→ **ASSIGNED TASK**: Every entry below is to be returned unchanged. Images are not part of the copy.

→ **RECORDED INFORMATION**:
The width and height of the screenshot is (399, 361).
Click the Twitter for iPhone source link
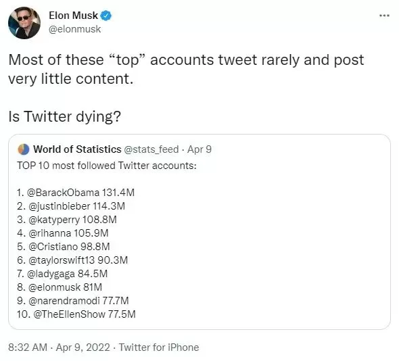[159, 347]
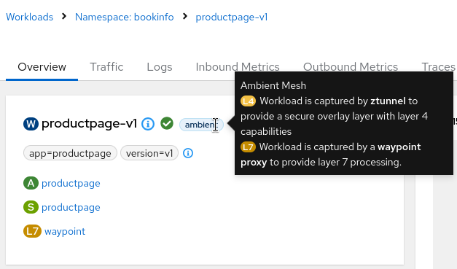Open the Traces tab

coord(438,67)
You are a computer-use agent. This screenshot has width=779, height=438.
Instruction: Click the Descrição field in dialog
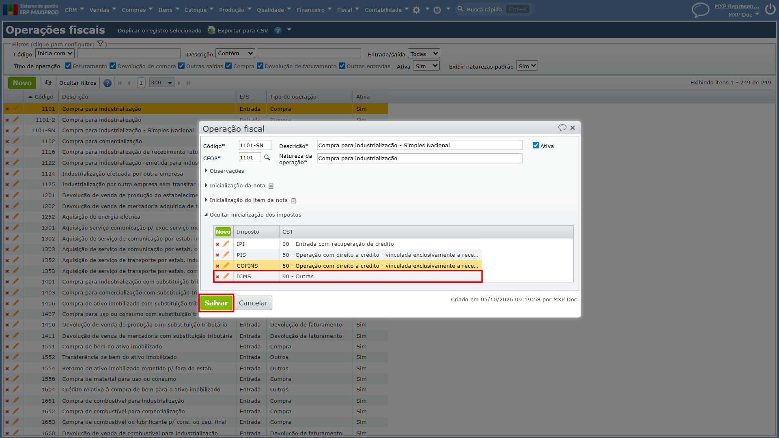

→ **RESPONSE TO THE TASK**:
The width and height of the screenshot is (399, 361).
Click the Twitter for iPhone source link
[159, 347]
Open the Traces tab

coord(438,67)
You are a computer-use agent. This screenshot has width=779, height=438.
Instruction: Click the Descrição field in dialog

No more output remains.